Text provided:
____________
Description of Rights of Each Class of Securities Registered under Section 12 of the Securities Exchange Act of 1934 (the “Exchange Act”)
American Depositary Shares (“ADSs”), each representing one common share of Gravity Co., Ltd. (“Gravity,” “we,” “company,” or “us”), are registered under Section 12(b) of the Exchange Act and are listed and traded on the NASDAQ Global Market. In connection with the listing of our ADSs, our common shares are also registered under Section 12(b) of the Exchange Act. This exhibit contains a description of the rights of the holders of (i) our common shares and (ii) our ADSs. Common shares underlying our ADSs are held by Citibank, N.A., as depositary, and holders of ADSs will not be treated as holders of our common shares.

Description of Common Shares 
The following is a summary of material provisions of our currently effective memorandum and articles of association, as amended March 31, 2022 (the “Memorandum and Articles of Association”), as well as the relevant laws of the Republic of Korea (“Korea”) insofar as they relate to the material terms of our common shares. Notwithstanding this, because it is a summary, it may not contain all the information that you may otherwise deem important. For more complete information, you should read the entire Memorandum and Articles of Association, which has been filed with the SEC as an exhibit to our annual report on Form 20-F as of and for the year ended December 31, 2022 filed herewith (the “2022 Form 20-F”).
____________
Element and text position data
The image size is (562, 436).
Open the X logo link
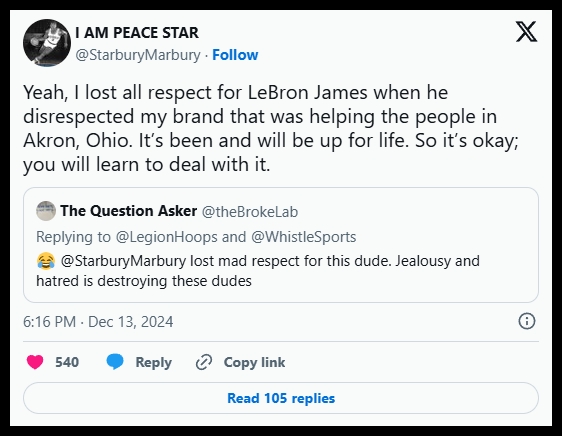click(x=526, y=32)
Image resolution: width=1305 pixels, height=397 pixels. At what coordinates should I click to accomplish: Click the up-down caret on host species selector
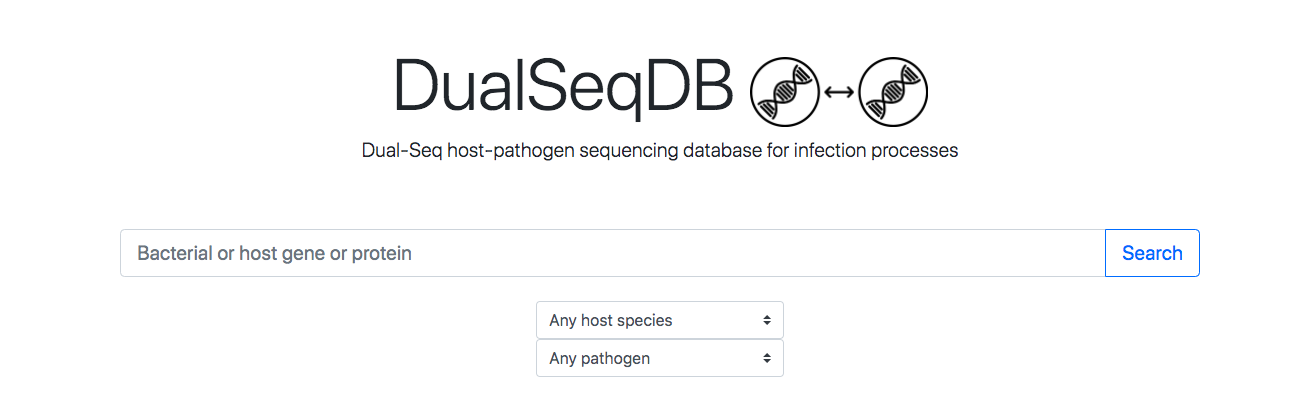click(x=767, y=321)
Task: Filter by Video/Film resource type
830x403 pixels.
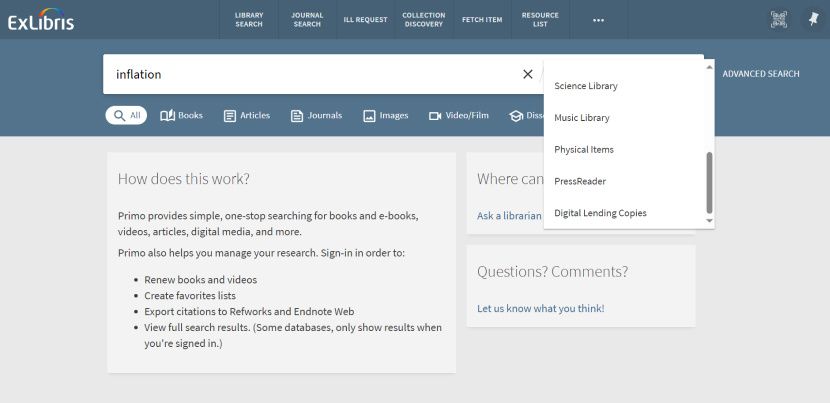Action: [458, 116]
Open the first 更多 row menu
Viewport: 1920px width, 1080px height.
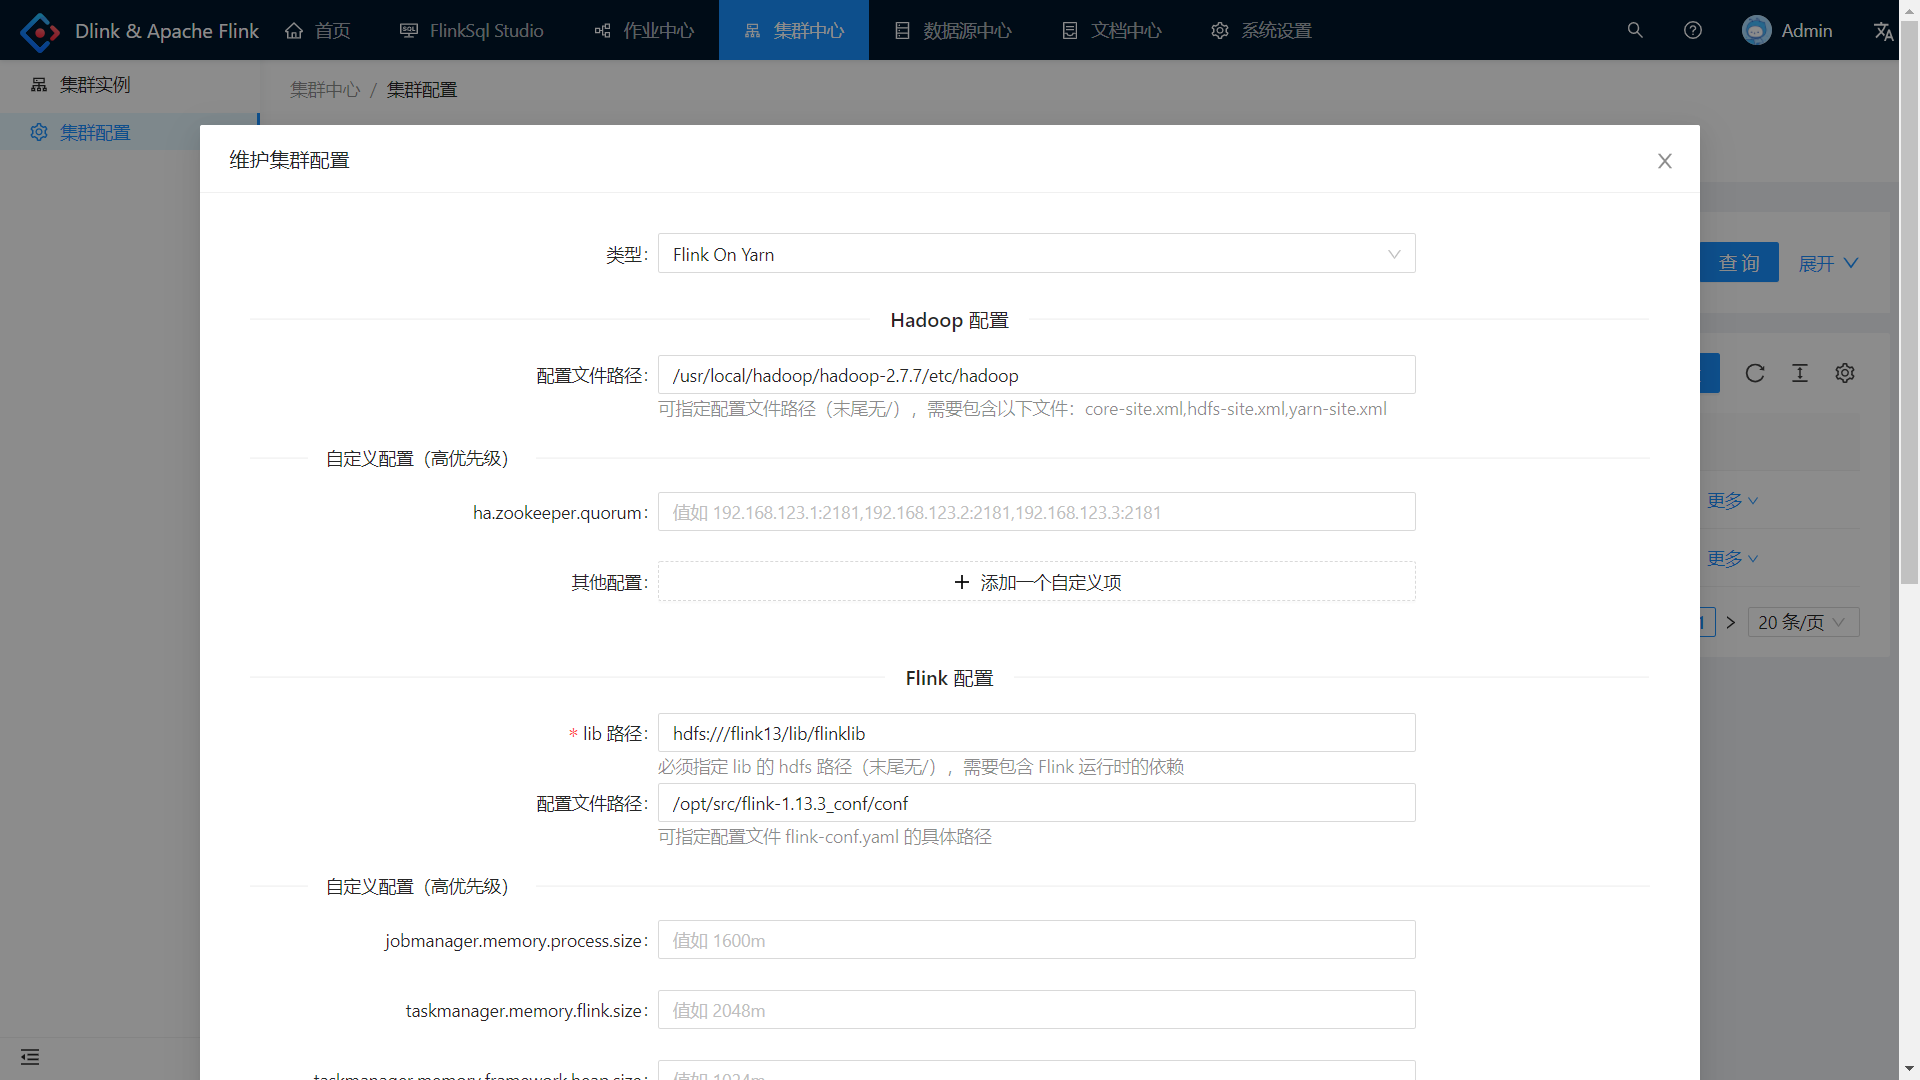pos(1732,500)
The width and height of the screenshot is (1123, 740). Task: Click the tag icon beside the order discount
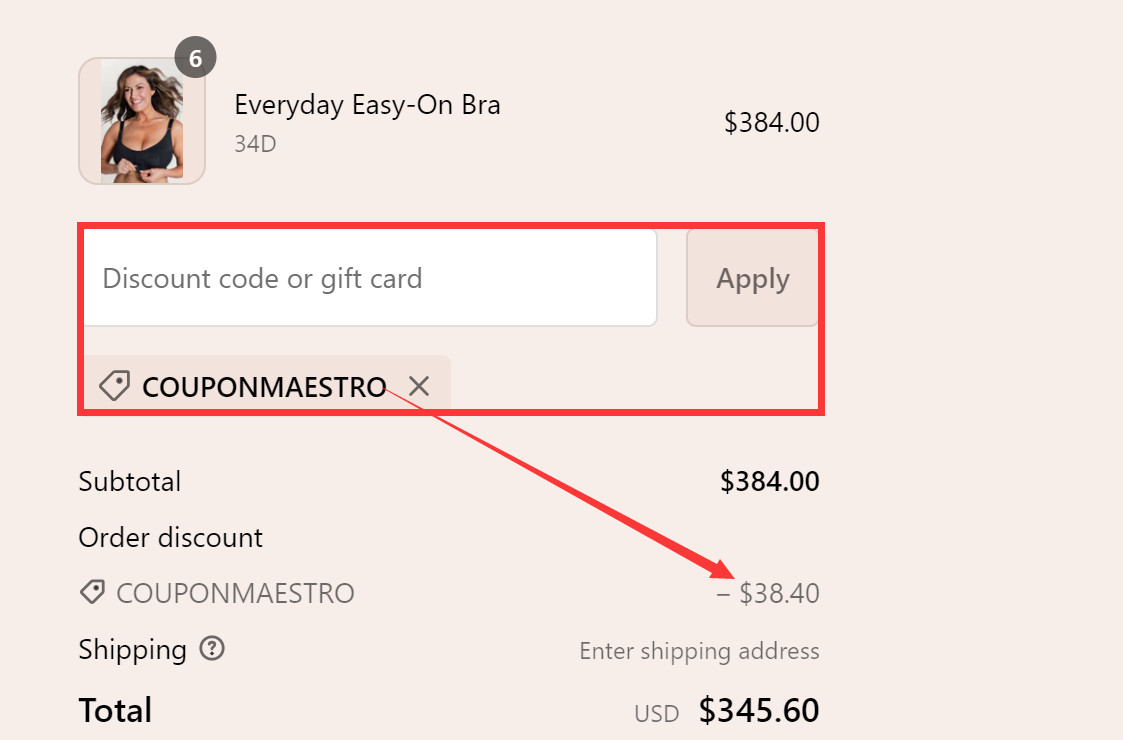[x=92, y=592]
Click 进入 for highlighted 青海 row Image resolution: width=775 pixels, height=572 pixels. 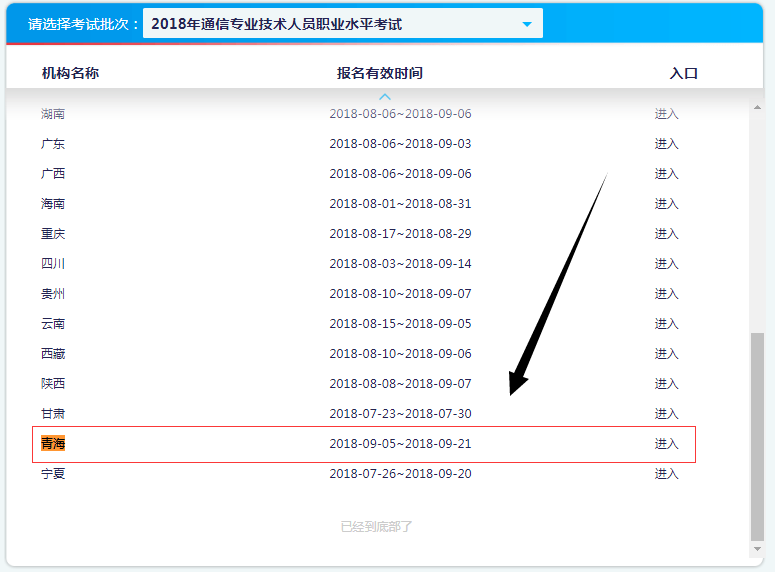666,444
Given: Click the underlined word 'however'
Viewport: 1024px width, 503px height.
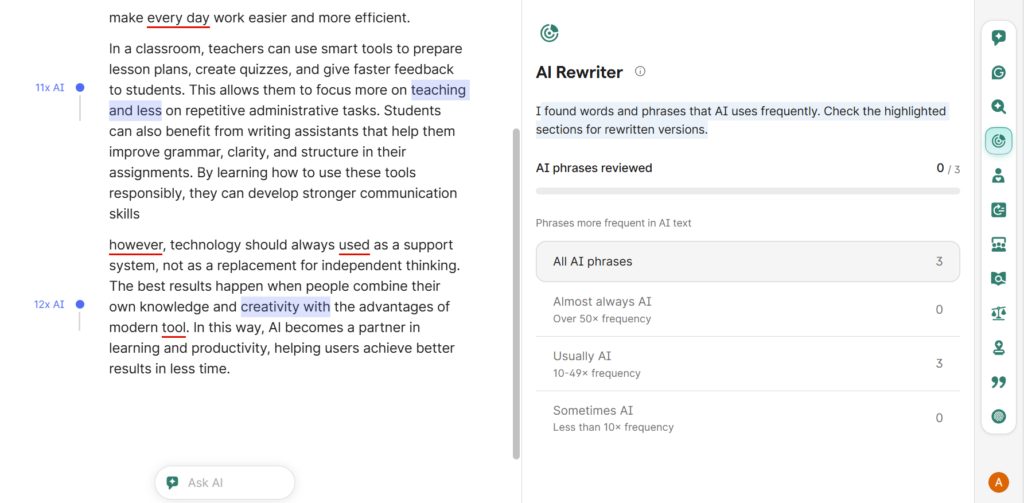Looking at the screenshot, I should pos(136,245).
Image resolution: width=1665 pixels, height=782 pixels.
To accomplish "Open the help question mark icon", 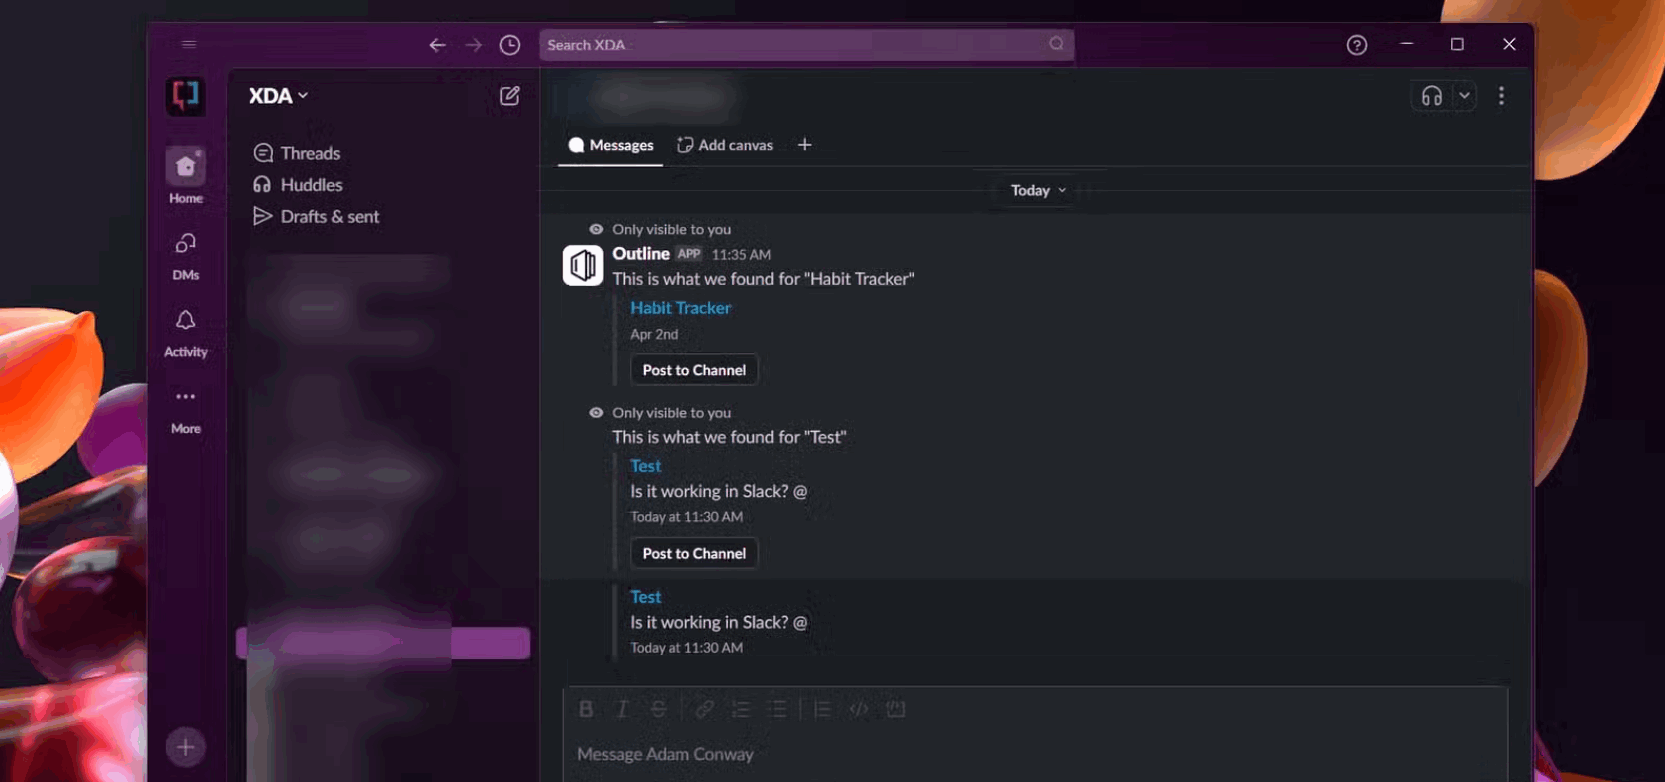I will pos(1356,45).
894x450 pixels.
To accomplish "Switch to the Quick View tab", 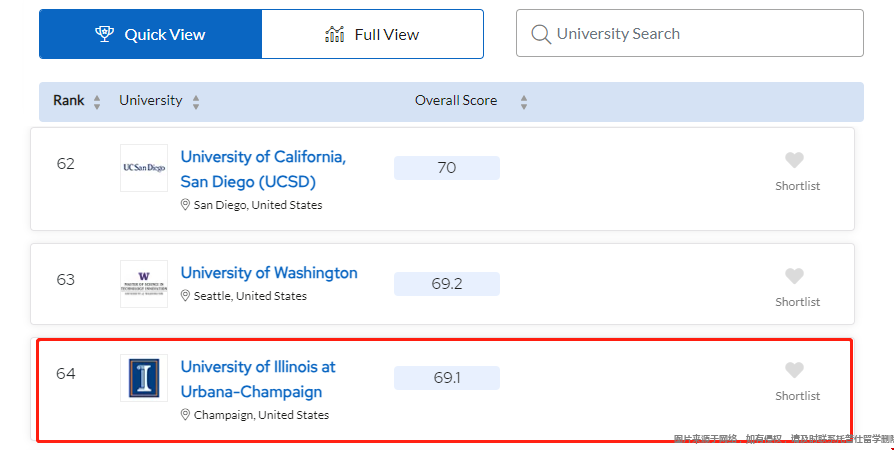I will tap(151, 34).
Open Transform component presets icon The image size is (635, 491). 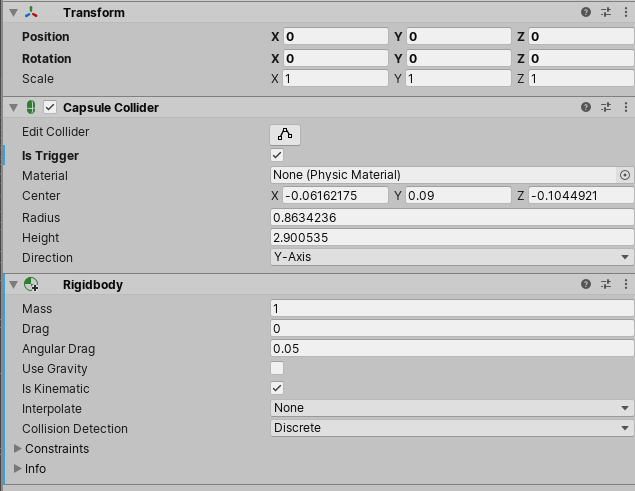[606, 12]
____________
Stated problem:
Answer these questions from the description of Gravity's registered securities:
(a) On which market are the ADSs listed and traded?
(b) Who holds the common shares underlying the ADSs, and in what capacity?
(c) As of what date was the Memorandum and Articles of Association amended?

Response to the exercise:
(a) The NASDAQ Global Market.
(b) Citibank, N.A., as depositary.
(c) March 31, 2022.